L’instabilité politique qui frappe la France depuis plusieurs mois explique en partie la nervosité des marchés, dans un contexte de lourd endettement : le taux d’emprunt à 10 ans de la France est même passé très brièvement, hier, au-dessus de celui de la Grèce, traditionnel mauvais élève en la matière dans l’Union européenne.
L’OCDE abaisse sa prévision de croissance
pour la France en 2025L’Organisation de coopération et de développement économiques (OCDE) a révisé, hier, en nette baisse sa prévision de croissance pour la France en 2025, tout en remontant celle concernant la croissance mondiale à la faveur du dynamisme américain, a rapporté l’AFP. En crise politique, Paris devrait enregistrer 0,9% de croissance de son PIB l’an prochain, soit un recul de 0,3 point par rapport aux dernières prévisions publiées par l’institution internationale en septembre.

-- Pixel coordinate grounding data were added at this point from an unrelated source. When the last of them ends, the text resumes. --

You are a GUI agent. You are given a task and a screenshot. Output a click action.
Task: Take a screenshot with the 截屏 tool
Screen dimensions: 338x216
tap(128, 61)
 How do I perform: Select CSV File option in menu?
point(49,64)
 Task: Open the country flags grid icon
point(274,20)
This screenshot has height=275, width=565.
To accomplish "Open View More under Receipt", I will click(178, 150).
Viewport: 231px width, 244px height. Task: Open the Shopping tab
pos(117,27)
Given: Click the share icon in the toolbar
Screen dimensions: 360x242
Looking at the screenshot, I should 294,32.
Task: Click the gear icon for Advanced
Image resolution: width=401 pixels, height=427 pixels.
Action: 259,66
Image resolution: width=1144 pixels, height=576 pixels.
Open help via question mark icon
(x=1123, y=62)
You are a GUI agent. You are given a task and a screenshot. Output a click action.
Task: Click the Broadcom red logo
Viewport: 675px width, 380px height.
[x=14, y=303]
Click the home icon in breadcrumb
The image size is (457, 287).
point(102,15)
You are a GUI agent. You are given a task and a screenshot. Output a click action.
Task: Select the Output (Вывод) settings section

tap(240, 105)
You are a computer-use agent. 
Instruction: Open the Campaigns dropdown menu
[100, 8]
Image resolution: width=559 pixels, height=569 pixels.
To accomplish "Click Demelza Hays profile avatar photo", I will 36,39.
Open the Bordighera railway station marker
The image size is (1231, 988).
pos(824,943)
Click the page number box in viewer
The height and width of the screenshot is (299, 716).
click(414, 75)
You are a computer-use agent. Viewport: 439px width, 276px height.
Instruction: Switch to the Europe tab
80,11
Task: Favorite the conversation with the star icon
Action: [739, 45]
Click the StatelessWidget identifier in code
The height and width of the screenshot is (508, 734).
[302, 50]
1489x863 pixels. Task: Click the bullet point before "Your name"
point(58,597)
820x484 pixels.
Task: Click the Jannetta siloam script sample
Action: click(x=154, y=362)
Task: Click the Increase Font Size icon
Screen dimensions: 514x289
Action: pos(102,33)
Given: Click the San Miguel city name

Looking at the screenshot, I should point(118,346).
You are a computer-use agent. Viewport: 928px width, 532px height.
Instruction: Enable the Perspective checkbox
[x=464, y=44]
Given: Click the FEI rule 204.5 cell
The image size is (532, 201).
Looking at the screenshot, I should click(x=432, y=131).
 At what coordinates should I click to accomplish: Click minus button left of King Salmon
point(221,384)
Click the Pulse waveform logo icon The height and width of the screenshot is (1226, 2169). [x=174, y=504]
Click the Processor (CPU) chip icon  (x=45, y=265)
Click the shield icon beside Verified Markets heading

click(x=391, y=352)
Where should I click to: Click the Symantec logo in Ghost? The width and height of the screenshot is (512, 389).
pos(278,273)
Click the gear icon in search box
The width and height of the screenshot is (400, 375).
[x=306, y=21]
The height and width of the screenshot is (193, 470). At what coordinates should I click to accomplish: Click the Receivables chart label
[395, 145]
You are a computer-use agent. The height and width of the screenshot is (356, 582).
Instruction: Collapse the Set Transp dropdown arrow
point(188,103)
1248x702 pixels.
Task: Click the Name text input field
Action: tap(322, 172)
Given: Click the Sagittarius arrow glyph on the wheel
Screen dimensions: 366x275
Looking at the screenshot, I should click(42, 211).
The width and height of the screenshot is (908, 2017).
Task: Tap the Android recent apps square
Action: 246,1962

Pour la France, «les efforts d’assainissement budgétaire qui seront déployés en 2025 et 2026 pèseront sur la croissance et neutraliseront en partie l’effet positif de l’assouplissement de la politique monétaire sur l’investissement résidentiel et celui des entreprises». Toutefois, «pour la deuxième année consécutive, la demande extérieure est le principal moteur de la croissance en 2024» et «la demande intérieure, qui a bénéficié d’un soutien temporaire de la consommation privée au troisième trimestre de 2024 en raison des jeux Olympiques, devrait se redresser à compter de 2025 et s’accélérer à mesure que la désinflation stimulera le pouvoir d’achat», a indiqué la même source. R. P.